**Task directions**
From the first line to the last, print the data exactly as written.

**Supplied records**
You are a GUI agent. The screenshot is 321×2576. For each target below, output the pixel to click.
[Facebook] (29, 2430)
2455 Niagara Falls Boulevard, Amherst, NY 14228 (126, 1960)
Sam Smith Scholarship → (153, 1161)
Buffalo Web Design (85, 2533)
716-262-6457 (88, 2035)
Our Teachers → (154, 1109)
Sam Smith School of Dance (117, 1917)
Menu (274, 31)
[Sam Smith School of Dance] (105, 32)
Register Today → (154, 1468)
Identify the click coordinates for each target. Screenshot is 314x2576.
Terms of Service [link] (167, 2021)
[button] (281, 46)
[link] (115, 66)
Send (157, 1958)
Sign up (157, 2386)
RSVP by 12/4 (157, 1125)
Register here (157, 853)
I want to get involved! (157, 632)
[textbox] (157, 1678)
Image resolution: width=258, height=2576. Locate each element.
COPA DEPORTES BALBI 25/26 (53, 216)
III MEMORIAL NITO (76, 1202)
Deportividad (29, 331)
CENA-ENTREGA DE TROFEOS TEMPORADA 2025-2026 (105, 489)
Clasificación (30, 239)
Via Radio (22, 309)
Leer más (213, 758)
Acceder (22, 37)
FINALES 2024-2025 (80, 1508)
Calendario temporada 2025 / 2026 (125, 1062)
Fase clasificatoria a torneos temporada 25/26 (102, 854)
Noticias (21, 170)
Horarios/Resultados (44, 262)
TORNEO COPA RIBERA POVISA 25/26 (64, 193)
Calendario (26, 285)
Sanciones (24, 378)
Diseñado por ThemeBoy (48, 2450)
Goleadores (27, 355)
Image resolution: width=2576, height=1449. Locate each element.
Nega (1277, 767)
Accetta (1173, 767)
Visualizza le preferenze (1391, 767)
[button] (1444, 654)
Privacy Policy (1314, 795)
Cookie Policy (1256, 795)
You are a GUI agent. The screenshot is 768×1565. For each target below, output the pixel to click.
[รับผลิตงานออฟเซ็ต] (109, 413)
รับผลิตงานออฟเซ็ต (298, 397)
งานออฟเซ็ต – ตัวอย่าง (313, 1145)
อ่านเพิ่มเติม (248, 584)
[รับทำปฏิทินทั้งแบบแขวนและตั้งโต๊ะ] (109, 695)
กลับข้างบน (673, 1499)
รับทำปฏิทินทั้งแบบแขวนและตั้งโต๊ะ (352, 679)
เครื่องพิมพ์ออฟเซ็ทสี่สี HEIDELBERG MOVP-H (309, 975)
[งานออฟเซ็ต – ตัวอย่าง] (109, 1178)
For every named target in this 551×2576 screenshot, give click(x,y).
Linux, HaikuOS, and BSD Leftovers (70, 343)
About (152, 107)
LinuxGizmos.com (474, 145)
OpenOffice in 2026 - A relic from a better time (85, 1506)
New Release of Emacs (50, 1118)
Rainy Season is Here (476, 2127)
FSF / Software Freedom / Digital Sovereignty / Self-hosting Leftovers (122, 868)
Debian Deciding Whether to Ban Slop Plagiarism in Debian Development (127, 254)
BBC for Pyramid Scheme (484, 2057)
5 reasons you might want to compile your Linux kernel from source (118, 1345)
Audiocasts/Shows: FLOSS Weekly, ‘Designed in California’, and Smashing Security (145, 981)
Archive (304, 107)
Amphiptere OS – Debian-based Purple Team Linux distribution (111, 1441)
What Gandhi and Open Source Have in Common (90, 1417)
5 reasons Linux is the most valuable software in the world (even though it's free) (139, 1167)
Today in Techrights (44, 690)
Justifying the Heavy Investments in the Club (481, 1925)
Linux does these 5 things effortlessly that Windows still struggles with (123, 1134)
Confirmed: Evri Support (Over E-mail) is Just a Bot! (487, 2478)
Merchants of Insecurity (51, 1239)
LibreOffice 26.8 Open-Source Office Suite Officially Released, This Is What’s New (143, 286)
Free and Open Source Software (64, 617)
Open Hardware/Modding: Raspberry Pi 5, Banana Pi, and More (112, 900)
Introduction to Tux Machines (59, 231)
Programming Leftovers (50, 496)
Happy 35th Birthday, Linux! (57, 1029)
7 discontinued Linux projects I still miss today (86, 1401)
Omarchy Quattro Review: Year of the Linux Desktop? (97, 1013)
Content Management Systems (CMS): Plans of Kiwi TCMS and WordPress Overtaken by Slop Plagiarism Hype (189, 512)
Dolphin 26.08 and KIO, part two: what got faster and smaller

**Task answer**
You are a GUI agent. The screenshot is 321×2576. For each target below, output the pixel to click.
[Facebook] (29, 2430)
2455 Niagara Falls Boulevard, Amherst, NY 14228 (126, 1960)
Sam Smith Scholarship → (153, 1161)
Buffalo Web Design (85, 2533)
716-262-6457 (88, 2035)
Our Teachers → (154, 1109)
Sam Smith School of Dance (117, 1917)
Menu (274, 31)
[Sam Smith School of Dance] (105, 32)
Register Today → (154, 1468)
Identify the click coordinates for each target. Screenshot is 314x2576.
Terms of Service [link] (167, 2021)
[button] (281, 46)
[link] (115, 66)
Send (157, 1958)
Sign up (157, 2386)
RSVP by 12/4 (157, 1125)
Register here (157, 853)
I want to get involved! (157, 632)
[textbox] (157, 1678)
Image resolution: width=258, height=2576. Locate each element.
COPA DEPORTES BALBI 25/26 (53, 216)
III MEMORIAL NITO (76, 1202)
Deportividad (29, 331)
CENA-ENTREGA DE TROFEOS TEMPORADA 2025-2026 (105, 489)
Clasificación (30, 239)
Via Radio (22, 309)
Leer más (213, 758)
Acceder (22, 37)
FINALES 2024-2025 (80, 1508)
Calendario temporada 2025 / 2026 (125, 1062)
Fase clasificatoria a torneos temporada 25/26 (102, 854)
Noticias (21, 170)
Horarios/Resultados (44, 262)
TORNEO COPA RIBERA POVISA 25/26 (64, 193)
Calendario (26, 285)
Sanciones (24, 378)
Diseñado por ThemeBoy (48, 2450)
Goleadores (27, 355)
Image resolution: width=2576, height=1449. Locate each element.
Nega (1277, 767)
Accetta (1173, 767)
Visualizza le preferenze (1391, 767)
[button] (1444, 654)
Privacy Policy (1314, 795)
Cookie Policy (1256, 795)
You are a GUI agent. The screenshot is 768×1565. For each target below, output the pixel to click.
[รับผลิตงานออฟเซ็ต] (109, 413)
รับผลิตงานออฟเซ็ต (298, 397)
งานออฟเซ็ต – ตัวอย่าง (313, 1145)
อ่านเพิ่มเติม (248, 584)
[รับทำปฏิทินทั้งแบบแขวนและตั้งโต๊ะ] (109, 695)
กลับข้างบน (673, 1499)
รับทำปฏิทินทั้งแบบแขวนและตั้งโต๊ะ (352, 679)
เครื่องพิมพ์ออฟเซ็ทสี่สี HEIDELBERG MOVP-H (309, 975)
[งานออฟเซ็ต – ตัวอย่าง] (109, 1178)
For every named target in this 551×2576 screenshot, give click(x,y).
Linux, HaikuOS, and BSD Leftovers (70, 343)
About (152, 107)
LinuxGizmos.com (474, 145)
OpenOffice in 2026 - A relic from a better time (85, 1506)
New Release of Emacs (50, 1118)
Rainy Season is Here (476, 2127)
FSF / Software Freedom / Digital Sovereignty / Self-hosting Leftovers (122, 868)
Debian Deciding Whether to Ban Slop Plagiarism in Debian Development (127, 254)
BBC for Pyramid Scheme (484, 2057)
5 reasons you might want to compile your Linux kernel from source (118, 1345)
Audiocasts/Shows: FLOSS Weekly, ‘Designed in California’, and Smashing Security (145, 981)
Archive (304, 107)
Amphiptere OS – Debian-based Purple Team Linux distribution (111, 1441)
What Gandhi and Open Source Have in Common (90, 1417)
5 reasons Linux is the most valuable software in the world (even though it's free) (139, 1167)
Today in Techrights (44, 690)
Justifying the Heavy Investments in the Club (481, 1925)
Linux does these 5 things effortlessly that Windows still struggles with (123, 1134)
Confirmed: Evri Support (Over E-mail) is Just a Bot! (487, 2478)
Merchants of Insecurity (51, 1239)
LibreOffice 26.8 Open-Source Office Suite Officially Released, This Is What’s New (143, 286)
Free and Open Source Software (64, 617)
Open Hardware/Modding: Raspberry Pi 5, Banana Pi, and More (112, 900)
Introduction to Tux Machines (59, 231)
Programming Leftovers (50, 496)
Happy 35th Birthday, Linux! (57, 1029)
7 discontinued Linux projects I still miss today (86, 1401)
Omarchy Quattro Review: Year of the Linux Desktop? (97, 1013)
Content Management Systems (CMS): Plans of Kiwi TCMS and WordPress Overtaken by Slop Plagiarism Hype (189, 512)
Dolphin 26.08 and KIO, part two: what got faster and smaller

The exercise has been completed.